| Exercise goal |
Only the lines from the line that contains "197x119 pixels." through the final line of the entries below belong in your answer, copied exactly and without pictures.

| Records shown |
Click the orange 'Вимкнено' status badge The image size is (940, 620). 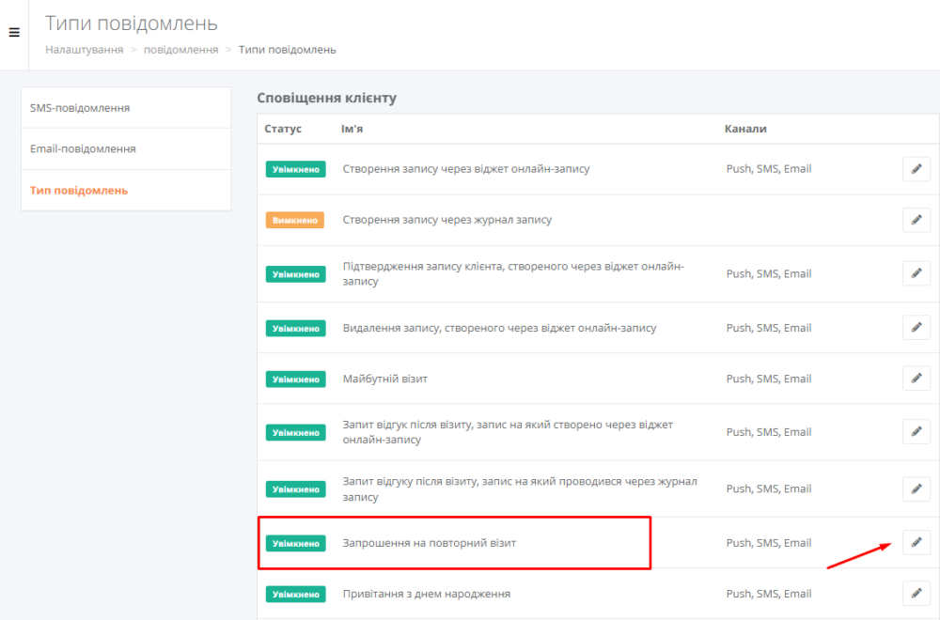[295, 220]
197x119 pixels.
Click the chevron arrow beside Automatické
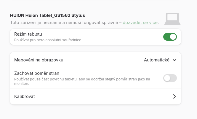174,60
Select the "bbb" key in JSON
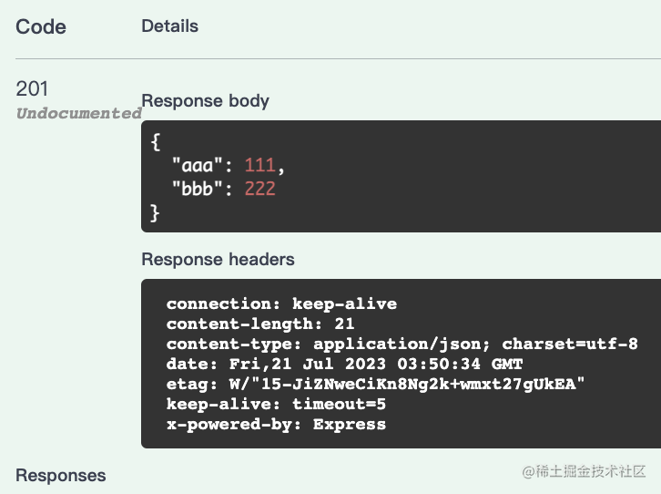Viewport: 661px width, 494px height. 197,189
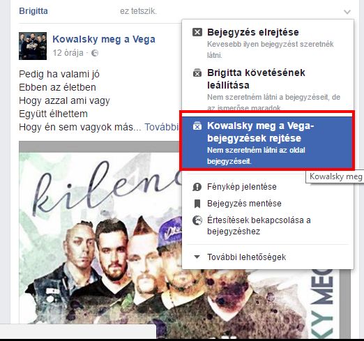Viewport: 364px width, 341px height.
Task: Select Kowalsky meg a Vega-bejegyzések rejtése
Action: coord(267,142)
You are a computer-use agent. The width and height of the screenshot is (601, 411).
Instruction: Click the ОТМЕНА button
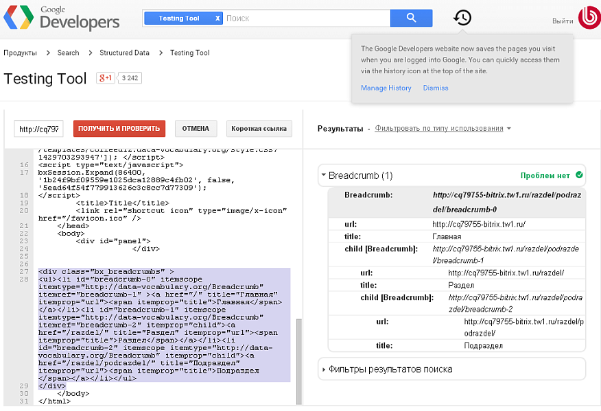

| Exercise result |
197x119 pixels.
Click the chevron arrow beside Automatické
174,60
Select the "bbb" key in JSON
Viewport: 661px width, 494px height. 197,189
Viewport: 364px width, 341px height.
Task: Select Kowalsky meg a Vega-bejegyzések rejtése
Action: coord(267,142)
You are a computer-use agent. The width and height of the screenshot is (601, 411).
Instruction: Click the ОТМЕНА button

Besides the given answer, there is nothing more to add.